Mata, alis, hidung, bentuk wajah, semuanya menurun sempurna pada Aksara. Tidak salah lagi. Wanita ini adalah ibu Aksara.
Tapi tunggu... bukannya ibu Aksara sudah...
Ah tidak! Bulan tidak mau memikirkan itu. Gosip yang menyebar di sekolahnya tentang kedua orang tua Aksara sudah meninggal karena insiden kecelakaan. Satu-satunya yang selamat dari kecelakaan itu hanya Aksara.
Bulan lanjut melihat satu foto yang menarik perhatiannya. Foto keluarga yang berisi ayah dan ibu serta dua anak laki-laki yang berusia sekitar lima tahun. Sekali lihat saja Bulan bisa menebak pria tampan yang berdiri tegap itu adalah ayah Aksara. Dari postur tubuh tegapnya, tatapan matanya yang tajam, serta bentuk rahangnya yang tegas. Ah! Gen dari ayah dan ibu Aksara benar-benar menurun sempurna padanya.
Bulan menyipitkan matanya saat menyadari salah satu dari wajah anak laki-laki yang ada di foto itu pucat. Menatap ke arah kamera dengan sorot mata penuh makna. Bulan tak tahu apa artinya. Tapi rasanya Bulan sangat kenal mata itu. Mata berwarna coklat yang sama dengan Aksara. Namun anak itu bukan Aksara. Bulan yakin sekali anak yang duduk di sebelah anak berwajah pucat itu barulah Aksara.

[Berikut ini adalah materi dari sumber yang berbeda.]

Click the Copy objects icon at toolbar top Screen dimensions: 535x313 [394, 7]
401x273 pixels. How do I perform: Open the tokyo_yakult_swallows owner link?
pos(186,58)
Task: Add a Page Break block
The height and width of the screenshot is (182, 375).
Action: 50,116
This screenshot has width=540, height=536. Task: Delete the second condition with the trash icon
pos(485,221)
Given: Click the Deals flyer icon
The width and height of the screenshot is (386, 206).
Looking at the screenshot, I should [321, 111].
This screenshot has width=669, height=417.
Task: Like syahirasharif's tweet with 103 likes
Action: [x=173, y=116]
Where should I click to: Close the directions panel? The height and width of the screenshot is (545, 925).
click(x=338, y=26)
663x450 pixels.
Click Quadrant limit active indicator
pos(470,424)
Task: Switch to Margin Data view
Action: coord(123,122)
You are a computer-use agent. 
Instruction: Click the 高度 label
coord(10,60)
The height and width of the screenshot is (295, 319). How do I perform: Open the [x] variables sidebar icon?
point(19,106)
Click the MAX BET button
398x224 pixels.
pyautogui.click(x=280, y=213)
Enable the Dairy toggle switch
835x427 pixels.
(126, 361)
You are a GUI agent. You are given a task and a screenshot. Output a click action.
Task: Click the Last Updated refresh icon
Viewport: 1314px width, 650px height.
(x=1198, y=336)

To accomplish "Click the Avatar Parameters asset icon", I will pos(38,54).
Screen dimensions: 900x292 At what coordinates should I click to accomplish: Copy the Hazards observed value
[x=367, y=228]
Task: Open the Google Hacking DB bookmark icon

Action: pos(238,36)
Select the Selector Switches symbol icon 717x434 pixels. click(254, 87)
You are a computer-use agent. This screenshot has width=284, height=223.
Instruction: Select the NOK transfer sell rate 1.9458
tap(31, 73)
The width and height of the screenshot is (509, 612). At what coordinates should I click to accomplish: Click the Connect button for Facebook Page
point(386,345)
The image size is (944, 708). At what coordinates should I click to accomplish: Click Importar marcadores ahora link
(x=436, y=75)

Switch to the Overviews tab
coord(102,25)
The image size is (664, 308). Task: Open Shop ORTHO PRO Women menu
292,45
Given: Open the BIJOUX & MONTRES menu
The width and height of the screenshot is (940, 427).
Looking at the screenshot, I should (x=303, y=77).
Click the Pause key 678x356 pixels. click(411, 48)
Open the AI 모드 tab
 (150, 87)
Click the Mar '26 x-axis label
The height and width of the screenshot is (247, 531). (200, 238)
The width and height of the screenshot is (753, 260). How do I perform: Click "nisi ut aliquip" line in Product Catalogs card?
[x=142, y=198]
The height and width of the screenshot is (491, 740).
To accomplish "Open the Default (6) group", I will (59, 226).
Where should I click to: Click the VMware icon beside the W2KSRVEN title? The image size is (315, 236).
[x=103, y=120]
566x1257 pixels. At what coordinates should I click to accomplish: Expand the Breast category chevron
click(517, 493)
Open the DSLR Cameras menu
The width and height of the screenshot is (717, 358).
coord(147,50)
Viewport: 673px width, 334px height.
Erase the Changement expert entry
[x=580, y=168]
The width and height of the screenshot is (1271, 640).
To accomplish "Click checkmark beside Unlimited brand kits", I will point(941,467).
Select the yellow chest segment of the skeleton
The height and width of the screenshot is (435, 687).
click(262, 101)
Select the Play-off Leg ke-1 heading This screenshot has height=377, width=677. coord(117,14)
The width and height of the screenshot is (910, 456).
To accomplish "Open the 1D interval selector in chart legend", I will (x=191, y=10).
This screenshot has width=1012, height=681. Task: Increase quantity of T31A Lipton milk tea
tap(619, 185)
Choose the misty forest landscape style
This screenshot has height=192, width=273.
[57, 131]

Selanjutnya Bulan beralih ke salah satu foto dua anak laki-laki bersama seorang anak perempuan. Dua anak laki-laki itu sama seperti anak laki-laki sebelumnya. Bulan tersenyum kecil melihat tawa lebar dari ketiganya. Ada sebuah tulisan kecil di bawa foto itu. Aksara, Tiara, Adrian.
"Siapa kamu?"
Suara rendah itu menginterupsi kegiatan Bulan. Bulan berbalik dan menemukan seorang pria berparas tampan. Keriput di wajahnya tidak menghilangkan kharismanya. Ada dua orang bodyguard berdiri di belakangnya.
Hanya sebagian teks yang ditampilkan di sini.